▶ [EXERCISE INPUTS]
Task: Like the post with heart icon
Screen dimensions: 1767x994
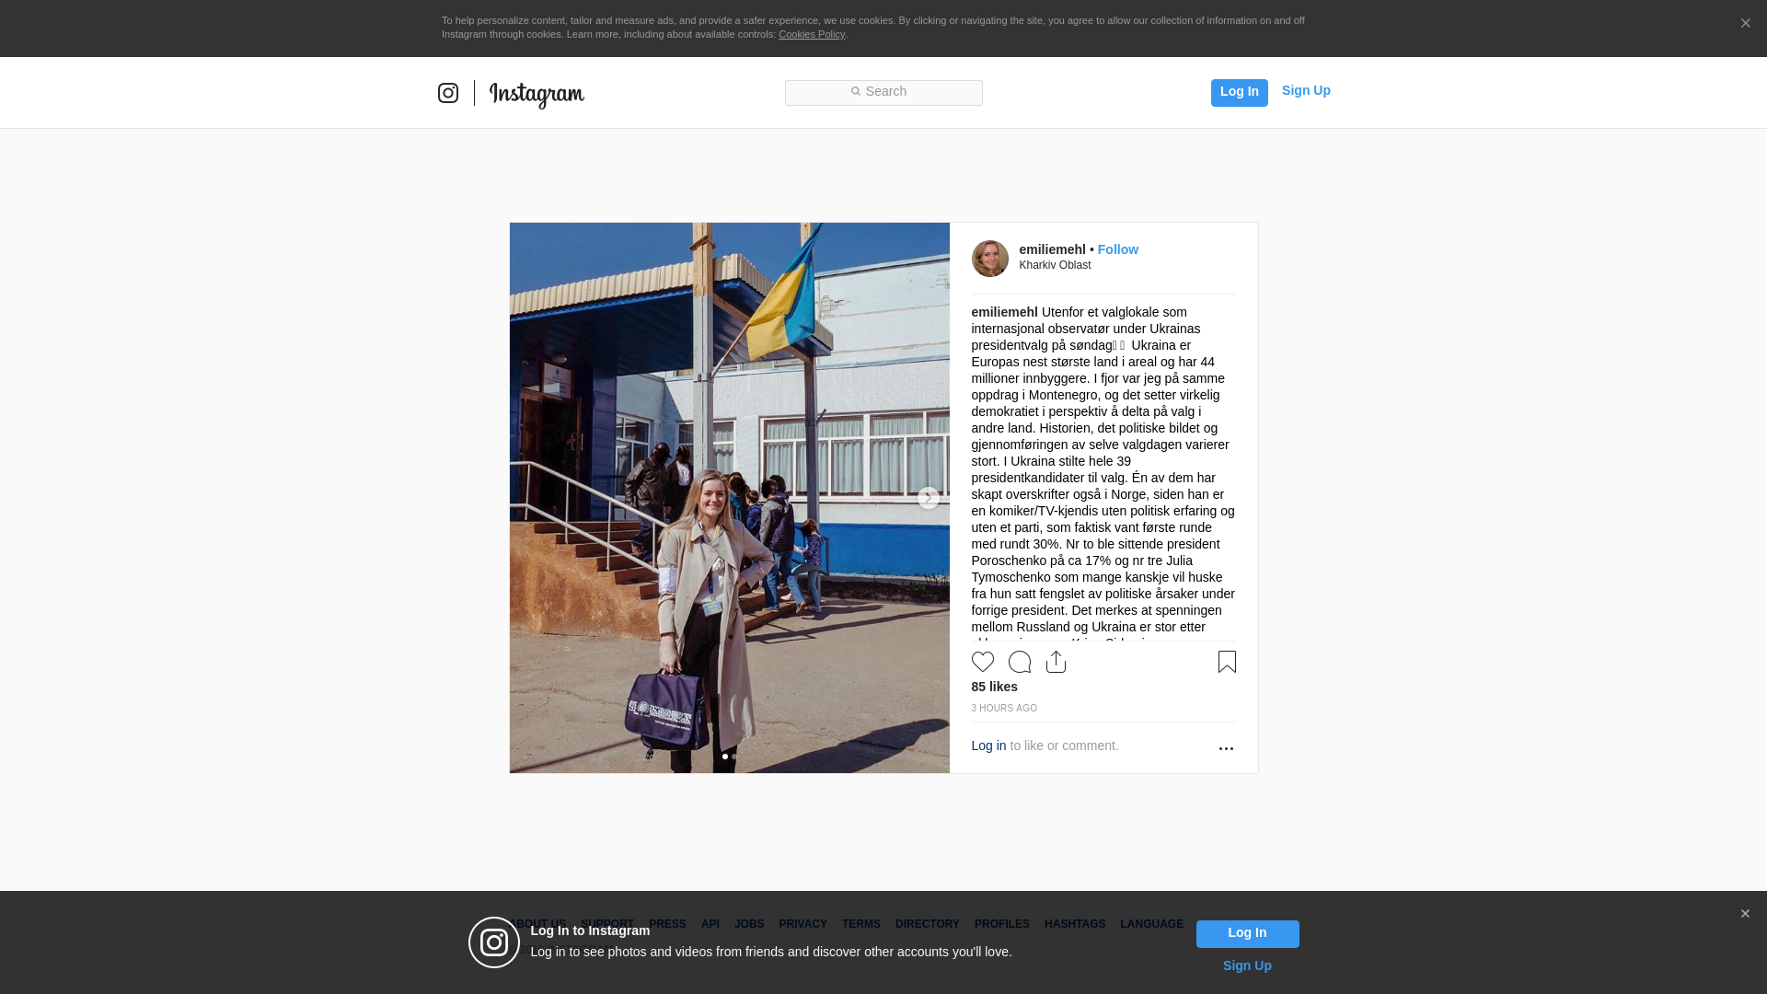Action: point(983,662)
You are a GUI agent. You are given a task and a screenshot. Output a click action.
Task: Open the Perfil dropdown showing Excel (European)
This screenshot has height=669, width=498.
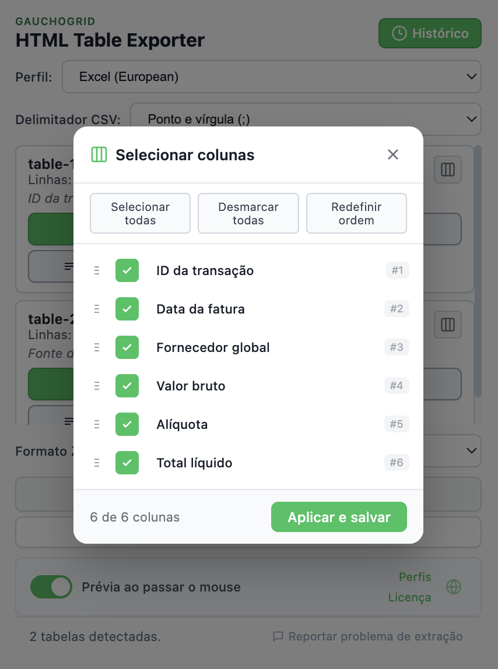coord(272,76)
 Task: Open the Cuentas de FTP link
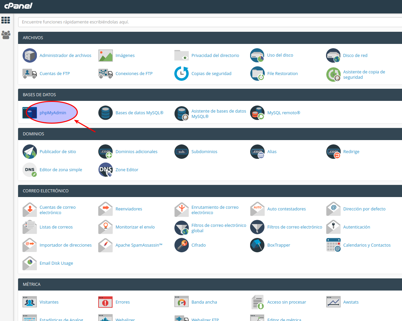(55, 74)
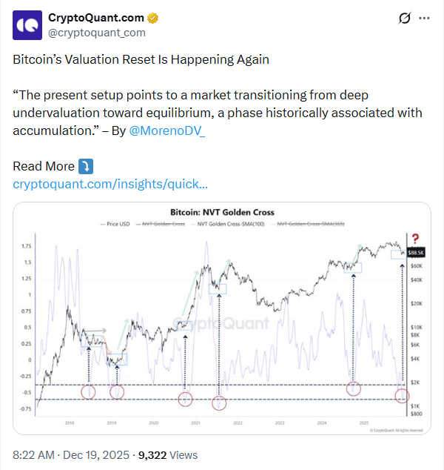Click the $88.5K price label on chart
Image resolution: width=444 pixels, height=470 pixels.
point(415,252)
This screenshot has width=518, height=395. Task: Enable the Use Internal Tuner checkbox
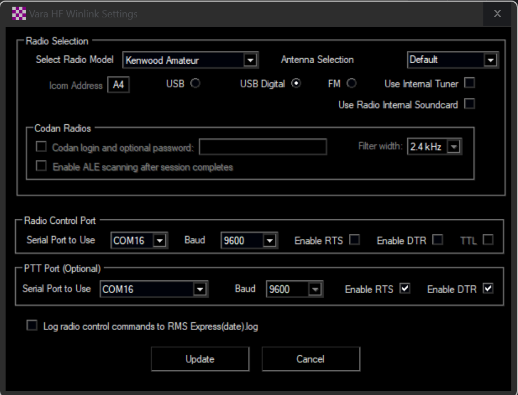point(470,83)
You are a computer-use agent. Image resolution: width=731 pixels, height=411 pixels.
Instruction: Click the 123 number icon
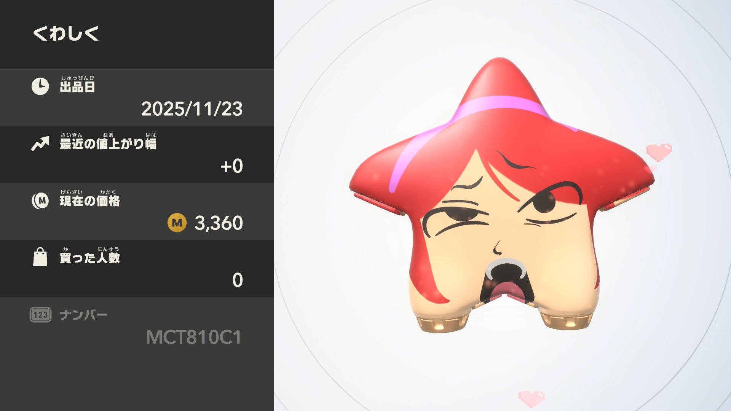[40, 315]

▶ [EXERCISE AIM] Transcribe the data exactly, minus any images.

▶ [REPLY TO THE TASK]
Task: Like the post with heart icon
Screen dimensions: 1767x994
Action: point(983,662)
You are a GUI agent. You are given a task and a screenshot. Output a click action.
Task: Open the Perfil dropdown showing Excel (European)
This screenshot has height=669, width=498.
coord(272,76)
 Task: Open the Cuentas de FTP link
(55, 74)
Click the $88.5K price label on chart
Image resolution: width=444 pixels, height=470 pixels.
point(415,252)
This screenshot has width=518, height=395. Task: Enable the Use Internal Tuner checkbox
point(470,83)
You are a computer-use agent. Image resolution: width=731 pixels, height=411 pixels.
Instruction: Click the 123 number icon
[40, 315]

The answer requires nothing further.